I am from India and recently got my PR processed.

Looking for preferred places to live in and around Sydney and Melbourne.

1. Any preferred places?
2. Places where we can find Indian Restaurants & Indian Grocery Stores?
3. Preferred places from where the commute to the city is easy?
4. Local mode of transportation in Sydney and Melbourne?
5. Rental comparisons.

I am not a city person and would need to find a decent and safe suburb with low crime rate.

The most important part is that I have 2 kids and will like them to continue with schooling close to the place of living.

Not sure if its asking for too much in one post, but they haunt me before i finally quit my current job and take the big leap.

Thanks in advance for your help,
Kapil


----------



## Liberty (Apr 25, 2014)

*Info sourced from the web*

On Point-5: I suggest you look at Gumtree dot com dot au - it has a pretty good section on real-estates. There are tonnes of similar websites as well.

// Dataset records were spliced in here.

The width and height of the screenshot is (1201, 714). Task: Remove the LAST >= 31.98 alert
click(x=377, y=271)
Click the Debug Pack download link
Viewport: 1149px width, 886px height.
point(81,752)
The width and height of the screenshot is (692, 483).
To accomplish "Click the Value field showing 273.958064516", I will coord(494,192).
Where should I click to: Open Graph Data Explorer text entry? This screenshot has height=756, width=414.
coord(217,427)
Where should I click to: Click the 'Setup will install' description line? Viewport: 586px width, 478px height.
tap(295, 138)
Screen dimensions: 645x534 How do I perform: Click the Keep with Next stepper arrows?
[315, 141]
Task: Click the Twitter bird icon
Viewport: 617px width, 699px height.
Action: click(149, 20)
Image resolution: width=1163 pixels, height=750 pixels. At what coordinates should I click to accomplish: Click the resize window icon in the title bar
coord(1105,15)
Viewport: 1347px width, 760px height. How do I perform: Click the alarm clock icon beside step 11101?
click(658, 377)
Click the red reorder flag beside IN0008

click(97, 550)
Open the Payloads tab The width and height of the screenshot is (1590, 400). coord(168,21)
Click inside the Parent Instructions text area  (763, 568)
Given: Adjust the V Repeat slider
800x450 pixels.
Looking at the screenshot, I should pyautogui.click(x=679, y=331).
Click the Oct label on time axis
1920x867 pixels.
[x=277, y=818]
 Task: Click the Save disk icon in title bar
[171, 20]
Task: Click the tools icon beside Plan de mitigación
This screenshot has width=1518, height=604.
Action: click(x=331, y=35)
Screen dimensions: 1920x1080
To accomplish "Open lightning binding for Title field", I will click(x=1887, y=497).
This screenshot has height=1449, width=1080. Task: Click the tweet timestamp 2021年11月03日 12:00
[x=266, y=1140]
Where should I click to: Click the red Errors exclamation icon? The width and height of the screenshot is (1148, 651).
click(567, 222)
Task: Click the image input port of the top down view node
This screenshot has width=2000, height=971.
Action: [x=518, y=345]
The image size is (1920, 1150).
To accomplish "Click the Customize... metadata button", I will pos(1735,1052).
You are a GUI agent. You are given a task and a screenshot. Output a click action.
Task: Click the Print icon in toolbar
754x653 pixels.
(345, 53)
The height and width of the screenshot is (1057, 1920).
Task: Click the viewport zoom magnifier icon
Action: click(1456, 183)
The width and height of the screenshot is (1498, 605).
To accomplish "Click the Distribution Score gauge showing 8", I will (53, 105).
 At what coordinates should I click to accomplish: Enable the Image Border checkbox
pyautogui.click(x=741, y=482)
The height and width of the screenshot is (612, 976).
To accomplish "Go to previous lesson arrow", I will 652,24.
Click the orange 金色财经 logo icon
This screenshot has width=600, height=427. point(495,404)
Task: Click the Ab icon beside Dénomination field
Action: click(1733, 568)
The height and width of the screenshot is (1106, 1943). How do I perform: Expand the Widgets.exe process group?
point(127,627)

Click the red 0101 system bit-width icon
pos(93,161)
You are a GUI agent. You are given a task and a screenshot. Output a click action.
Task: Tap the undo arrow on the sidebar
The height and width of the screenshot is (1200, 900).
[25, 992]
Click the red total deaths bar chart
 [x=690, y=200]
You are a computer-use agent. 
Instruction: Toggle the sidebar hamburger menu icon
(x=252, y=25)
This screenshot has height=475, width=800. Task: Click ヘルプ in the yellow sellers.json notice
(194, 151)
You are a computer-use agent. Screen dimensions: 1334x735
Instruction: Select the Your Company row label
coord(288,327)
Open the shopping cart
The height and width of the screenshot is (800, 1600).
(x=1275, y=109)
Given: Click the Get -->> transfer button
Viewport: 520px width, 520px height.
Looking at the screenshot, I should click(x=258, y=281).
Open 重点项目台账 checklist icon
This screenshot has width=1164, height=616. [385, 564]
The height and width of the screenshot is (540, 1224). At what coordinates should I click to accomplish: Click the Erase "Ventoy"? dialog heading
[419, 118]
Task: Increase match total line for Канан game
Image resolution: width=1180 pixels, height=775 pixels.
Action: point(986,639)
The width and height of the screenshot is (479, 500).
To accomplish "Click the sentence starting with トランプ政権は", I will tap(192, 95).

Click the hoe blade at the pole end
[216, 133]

Point-2: This is fairly simple - I used Google-Maps. Here's the search-term I used on Google Maps: "indian restaurant near Sydney, New South Wales, Australia".

In words: 
Laughing Ganesha
Nilgiri's
Shehnai Indian restaurant
Grace of India
Darbar Fine Indian cuisine
Vrindavan Indian restaurant

These are on either sides of the Sydney Harbor bridge.

NOTE: I've never been to Australia. I'm travelling to Canberra in July 2014 & while I was researching various uni-s, I did some research on the major cities. So, all my info is primarily based on the internet - nothing from personal experience. 

Thanks!
Narayan



kapil2014 said:


> Hi Friends,
> 
> I am from India and recently got my PR processed.
> 
> ...


----------